One is output kVA load minimum tolerable power factor for output loads. HF inverters are usually limited on their output power factor loading due to their two-stage design with HV DC filter capacitor. Too much inductive loading can creating a problem with peak over-voltage on HV DC voltage point that can damage its filter cap or high voltage IGBT's. Common limit is no worse than a load power factor of 0.8.
Second is power factor presented on input AC when battery charging from AC input grid or generator. Some HF inverter/chargers just use regular rectifiers from AC input to HV DC point which results in poor power factor during charging from AC input. This is of more concern when charging through inverter/charger from a generator.
Low frequency inverters are much better at handling poor power factor loads and provide good AC input power factor during AC input battery charging.
In practice there are two types of poor power factor. One is due to high short peaks of output current loading on inverter caused by simple rectifier-filter AC to DC power supply appliances, like you might find on an VFD drive three phase inverter air conditioner. This just causes high peak currents resulting in more inverter efficiency loss and therefore less real output power capability.

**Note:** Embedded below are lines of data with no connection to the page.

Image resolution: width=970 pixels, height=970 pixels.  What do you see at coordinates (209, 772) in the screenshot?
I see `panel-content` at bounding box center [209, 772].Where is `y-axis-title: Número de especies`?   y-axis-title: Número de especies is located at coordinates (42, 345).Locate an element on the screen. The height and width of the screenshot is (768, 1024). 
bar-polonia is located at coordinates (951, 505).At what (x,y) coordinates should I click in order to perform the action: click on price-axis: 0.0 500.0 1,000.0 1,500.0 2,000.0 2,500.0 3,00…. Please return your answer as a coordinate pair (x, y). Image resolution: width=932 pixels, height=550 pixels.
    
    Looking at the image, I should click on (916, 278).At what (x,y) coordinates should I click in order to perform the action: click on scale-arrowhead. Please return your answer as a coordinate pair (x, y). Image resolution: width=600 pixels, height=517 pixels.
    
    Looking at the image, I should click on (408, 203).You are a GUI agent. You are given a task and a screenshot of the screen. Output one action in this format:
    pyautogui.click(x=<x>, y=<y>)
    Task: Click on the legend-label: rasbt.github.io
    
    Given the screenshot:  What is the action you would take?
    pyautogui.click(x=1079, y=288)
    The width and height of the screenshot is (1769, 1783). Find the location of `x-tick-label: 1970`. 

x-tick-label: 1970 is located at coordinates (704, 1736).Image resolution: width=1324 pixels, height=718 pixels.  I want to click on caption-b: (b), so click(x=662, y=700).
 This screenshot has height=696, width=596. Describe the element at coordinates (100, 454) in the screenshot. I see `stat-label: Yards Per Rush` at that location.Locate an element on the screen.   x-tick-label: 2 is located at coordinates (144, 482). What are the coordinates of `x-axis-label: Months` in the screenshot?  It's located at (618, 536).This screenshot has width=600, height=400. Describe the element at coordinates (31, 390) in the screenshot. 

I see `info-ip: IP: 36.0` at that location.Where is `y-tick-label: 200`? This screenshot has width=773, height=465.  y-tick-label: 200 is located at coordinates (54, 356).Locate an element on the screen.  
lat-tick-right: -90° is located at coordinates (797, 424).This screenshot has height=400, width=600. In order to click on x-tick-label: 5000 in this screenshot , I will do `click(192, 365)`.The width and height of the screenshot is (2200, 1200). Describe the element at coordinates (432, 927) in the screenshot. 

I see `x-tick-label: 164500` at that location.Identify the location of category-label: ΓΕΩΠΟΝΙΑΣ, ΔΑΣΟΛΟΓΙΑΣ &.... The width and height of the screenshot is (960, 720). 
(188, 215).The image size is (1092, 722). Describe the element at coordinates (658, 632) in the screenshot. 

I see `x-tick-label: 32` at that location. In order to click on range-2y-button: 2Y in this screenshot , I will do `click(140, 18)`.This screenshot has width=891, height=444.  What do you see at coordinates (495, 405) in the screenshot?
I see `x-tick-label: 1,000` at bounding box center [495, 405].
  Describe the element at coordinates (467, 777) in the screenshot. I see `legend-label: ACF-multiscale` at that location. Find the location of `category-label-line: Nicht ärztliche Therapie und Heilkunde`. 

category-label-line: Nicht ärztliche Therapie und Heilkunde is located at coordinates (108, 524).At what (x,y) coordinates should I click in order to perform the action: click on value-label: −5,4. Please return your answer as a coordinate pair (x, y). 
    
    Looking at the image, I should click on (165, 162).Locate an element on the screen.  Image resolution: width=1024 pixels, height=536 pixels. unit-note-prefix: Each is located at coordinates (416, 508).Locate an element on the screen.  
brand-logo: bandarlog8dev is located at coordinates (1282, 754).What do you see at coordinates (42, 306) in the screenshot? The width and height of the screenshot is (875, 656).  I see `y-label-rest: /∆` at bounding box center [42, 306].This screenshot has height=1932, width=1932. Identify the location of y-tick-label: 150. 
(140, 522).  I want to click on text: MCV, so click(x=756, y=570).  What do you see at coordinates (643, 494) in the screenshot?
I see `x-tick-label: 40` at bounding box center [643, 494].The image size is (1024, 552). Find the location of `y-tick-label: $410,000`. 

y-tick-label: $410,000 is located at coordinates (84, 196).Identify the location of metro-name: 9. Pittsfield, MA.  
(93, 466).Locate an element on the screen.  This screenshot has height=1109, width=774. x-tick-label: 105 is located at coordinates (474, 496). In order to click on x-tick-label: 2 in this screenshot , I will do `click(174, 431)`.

Other type of poor power factor is due to inductive AC motors, like pumps and conventional air conditioner compressors. Because of the inductive component of load, the AC sinewave voltage peak occurs before the AC sinewave load current peak. There can actually be a short period of load current reversal during a portion of AC cycle. A HF inverter can have an issue with this short reverse current push.
In both power factor cases, the inverter efficiency will degrade causing greater inverter losses and internal heating at high loads.
Inverter, generators, and transformers are really rated for VA loading (called apparent power) not actually watts (real power) of load. When load power factor is 1.0, VA equals watts.